Dagli anni Novanta, i wine lover russi hanno reso grande il vino italiano, che oggi resta fuori dalle contro sanzioni imposte dal Cremlino alla Ue

Russia loves Italy. Soprattutto a tavola, con la ristorazione italiana che anche qui si rivela, come è stato in Usa qualche decennio fa, la testa d’ariete capace di aprire le porte al vino tricolore, compagno naturale della cucina e dell’agroalimentare tricolore, oggi “cancellato” dalle tavole di Russia dopo le sanzioni decise da Mosca che, però, non hanno nemmeno sfiorato il vino. Che anzi, superati gli scossoni del rublo, il cui valore negli ultimi cinque anni è quasi dimezzato, torna a correre, trainato proprio dai campioni dell’enologia del Belpaese. Una storia d’amore, appunto, nata e sbocciata negli anni Novanta, e da allora mai sopita, tanto che il mercato russo (dove oggi va in scena la seconda tappa di “Solo Italiano” by Iem, a San Pietroburgo) oggi è forse il più maturo e consapevole. Lo dicono le carte dei vini, lo dicono le wine cellar dei grandi ristoranti, e lo racconta, a WineNews, una delle penne e degli influencer più apprezzati del Paese, Gennady Jozefavichus. “In Russia il cibo ed il vino italiano sono di gran lunga i più amati tra quelli stranieri. Non ci sono ristoranti francesi, e tanti che hanno un nome francese hanno vita breve. Al contrario, i ristoranti italiani sono importantissimi, a Mosca come a San Pietroburgo.

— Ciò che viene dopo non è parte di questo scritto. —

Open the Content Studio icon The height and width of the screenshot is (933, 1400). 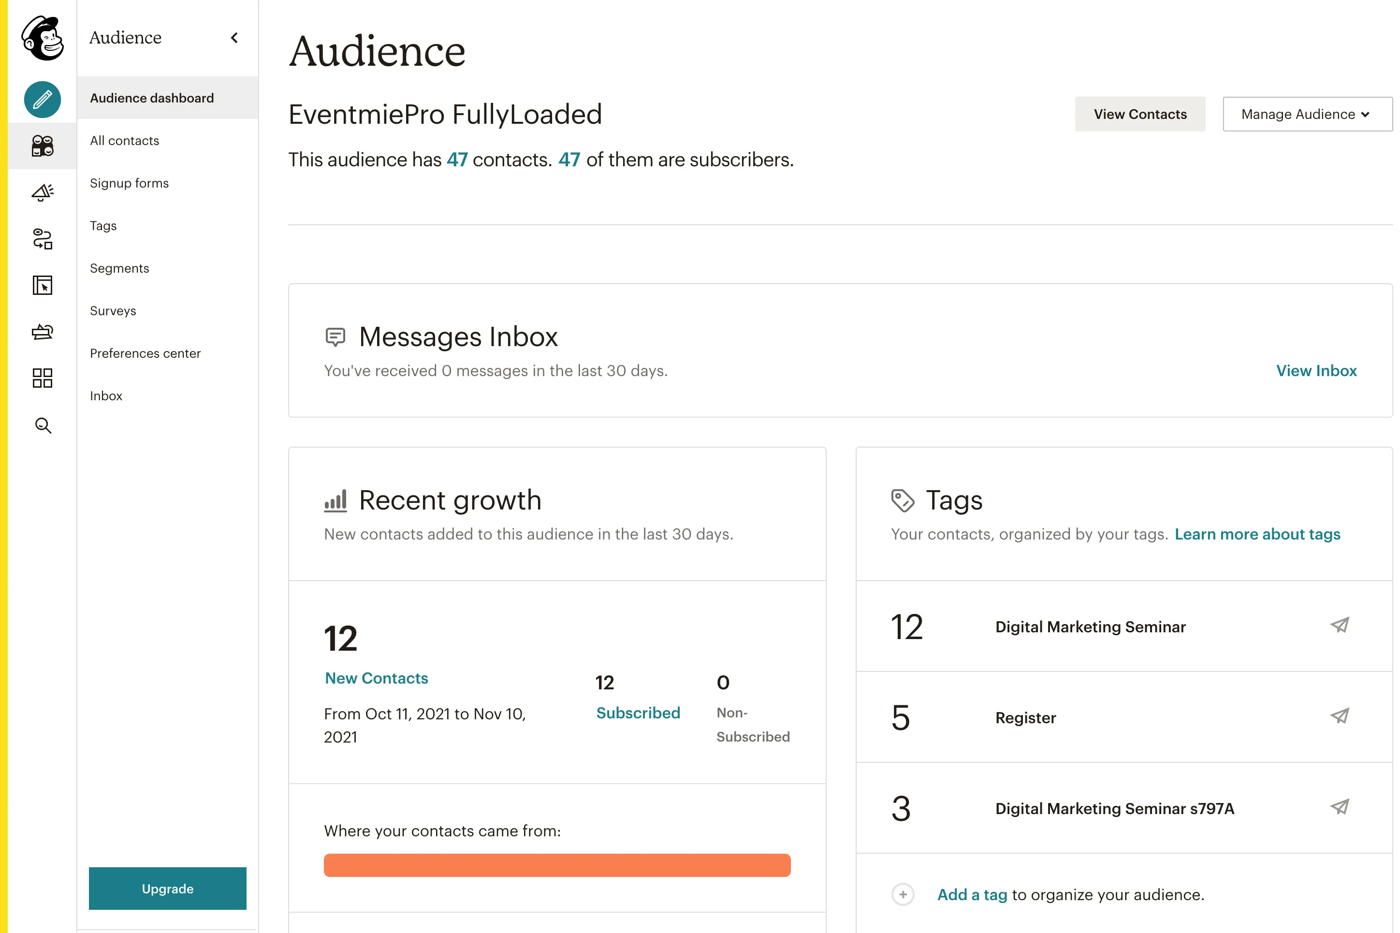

Così come i vini italiani”, spiega Jozefavichus.
Una popolarità tale che, “probabilmente, per tanti wine lover Merlot vuol dire Masseto, non Chateau Petrus, e per sempre più consumatori Cabernet Sauvignon fa rima con Sassicaia, non con qualche big di Bordeaux. È una sorta di paradosso, ma la popolarità della ristorazione italiana ha reso popolari anche i suoi vini. È iniziato tutto negli anni Novanta, ed oggi è ancora così. Per chi ama il vino, qui, la conoscenza del Barolo o del Brunello è decisamente superiore a quella di Bordeaux e Borgogna. È semplicemente successo, e se oggi chiedete alla gente quale sia il miglior ristorante di Mosca molti vi risponderanno “Il Semifreddo”, un ristorante italiano rilanciato nel 2005 da un grande chef siciliano, Nino Graziano (il primo a conquistare la stella Michelin sull’isola, ndr), due stelle Michelin in Sicilia. Un altro esempio è quello del Prosecco, che ha riscosso un enorme successo e che la gente chiama Champagne: vince il paragone con chiunque, dagli sparkling russi al Cava”.

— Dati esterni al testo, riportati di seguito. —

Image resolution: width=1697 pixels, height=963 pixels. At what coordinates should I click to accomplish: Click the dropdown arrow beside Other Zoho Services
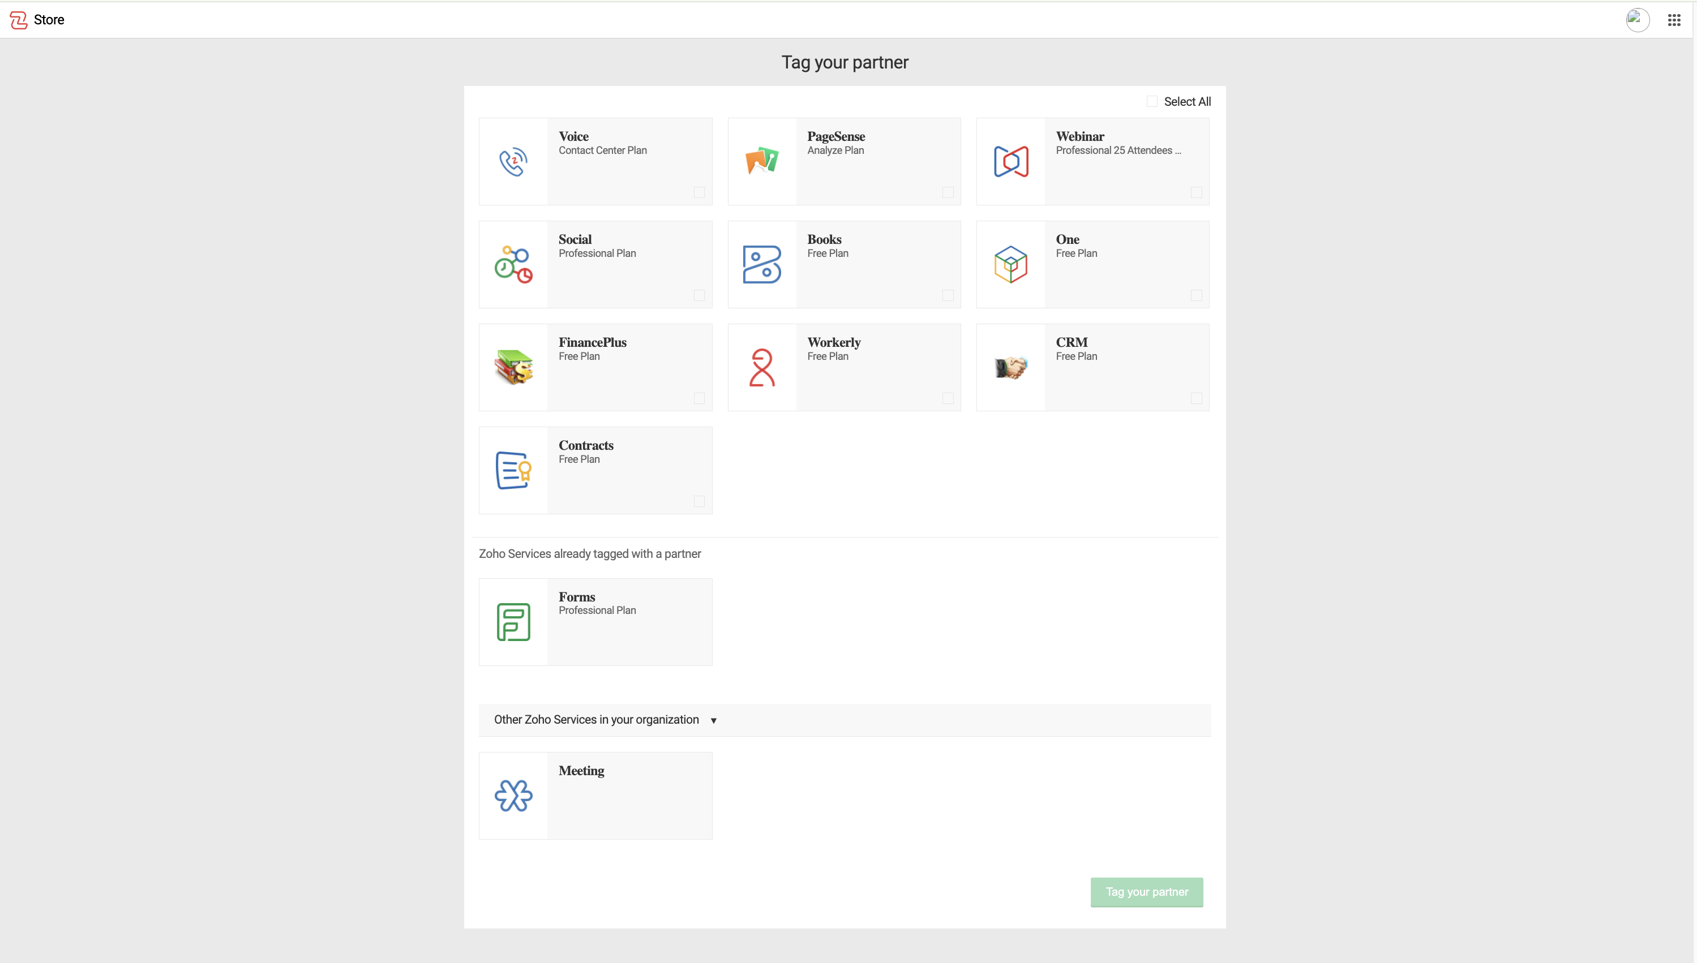[713, 720]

Tornando agli anni Novanta, “un gentiluomo di Mosca iniziò ad importare Martini, e fece una fortuna: il suo nome è Roustam Tariko, diventato famoso per aver creato, con il brand Standard Russian (Vodka e banche), un vero impero, ma la sua fortuna nasce dal Martini. Prima della crisi del 1998, vendeva ogni giorno camion e camion di Martini in Russia. Poi arrivò l’Asti Spumante, un altro rande successo in Russia: alcuni brand sono stati pensati appositamente per il mercato russo, come Mondoro, che probabilmente neanche conoscete in Italia, ma che sotto Natale si vendeva letteralmente a camionate, centinaia di migliaia di bottiglie. La fortuna del vino italiano nasce anche dal fatto che si tratta di vini accessibili, penso proprio all’Asti Spumante ed al Prosecco, ma anche il lavoro delle ditte importatrici, come Simple, è stato fondamentale per spingere i consumi verso il vino italiano, anche più costoso”.

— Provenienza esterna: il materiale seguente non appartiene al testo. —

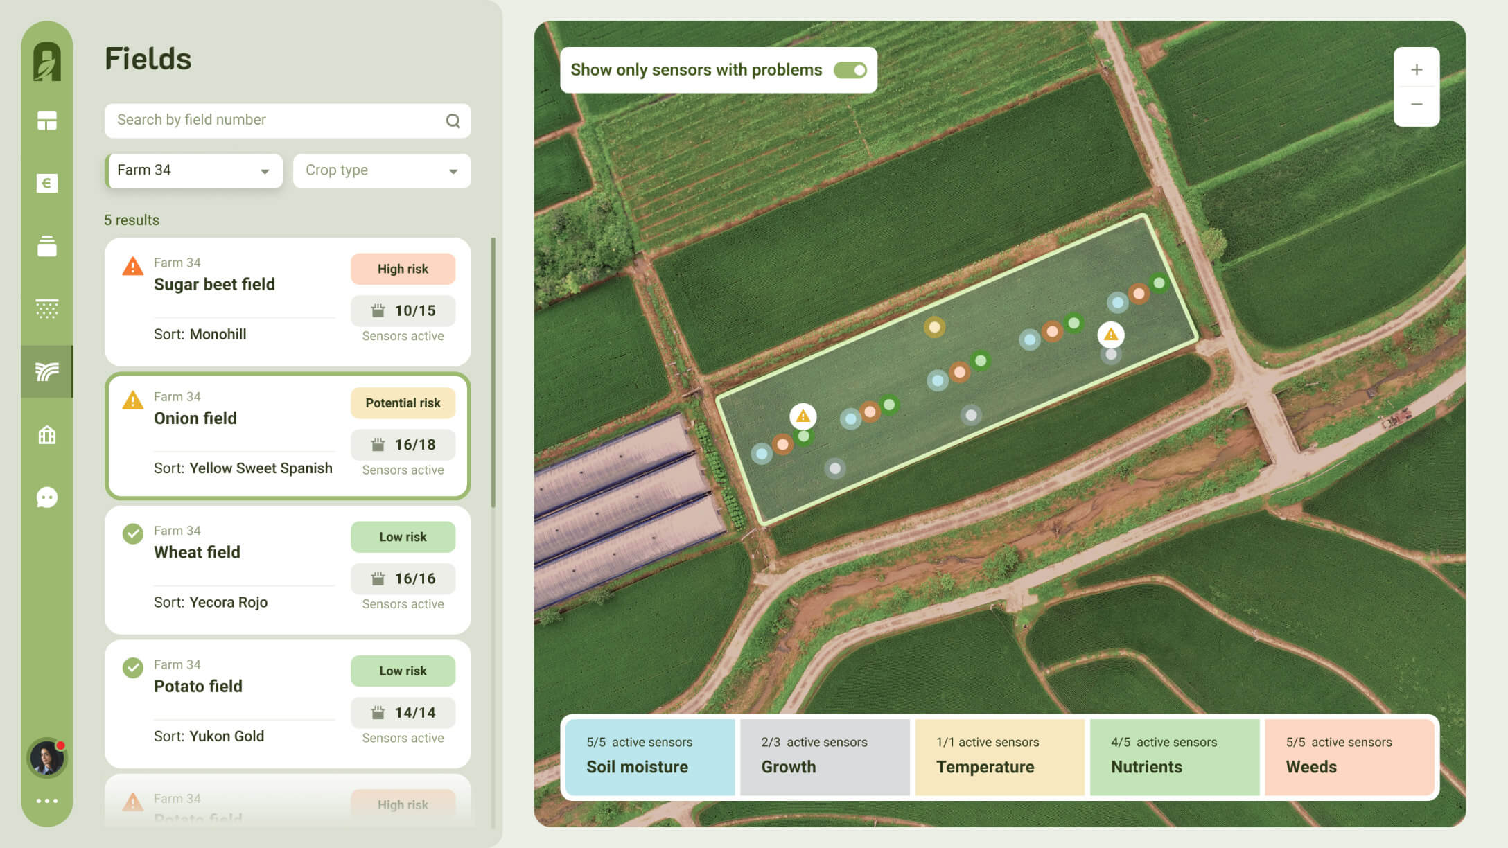Click the user profile avatar

(46, 757)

Ed è proprio al vertice della piramide che il livello e la ricchezza della proposta si fanno più interessanti, perché se ad esempio “paragoniamo la lista dei vini di un ristorante italiano di Mosca, o di San Pietroburgo, con quella di un ristorante italiano di Monaco o di New York - riprende Jozefavichus - credo che sarete sorpresi di scoprire che in Russia c’è una varietà decisamente maggiore sia di brand, come Antinori, Frescobaldi o Gaja, che dagli anni Novanta è uno dei produttori più amati da noi, con il suo Darmagi che è uno dei Cabernet Sauvignon più apprezzati, che di vini di alta qualità, dal Masseto al Sassicaia, con milioni di bottiglie di Super Tuscan vendute ogni anno, ma anche di piccoli produttori. È interessante - conclude Gennady Jozefavichus - anche come negli ultimi 5 anni, dopo che l’Unione Europea ha imposto le sanzioni alla Russia, il vino non sia stato toccato, tanto che c’è un motto che va per la maggiore ormai: grazie a Dio i nostri ragazzi al Cremlino bevono vino. Ed evidentemente, non hanno alcuna intenzione di bere vino russo, vogliono bere del buon vino italiano, o di Borgogna ...”.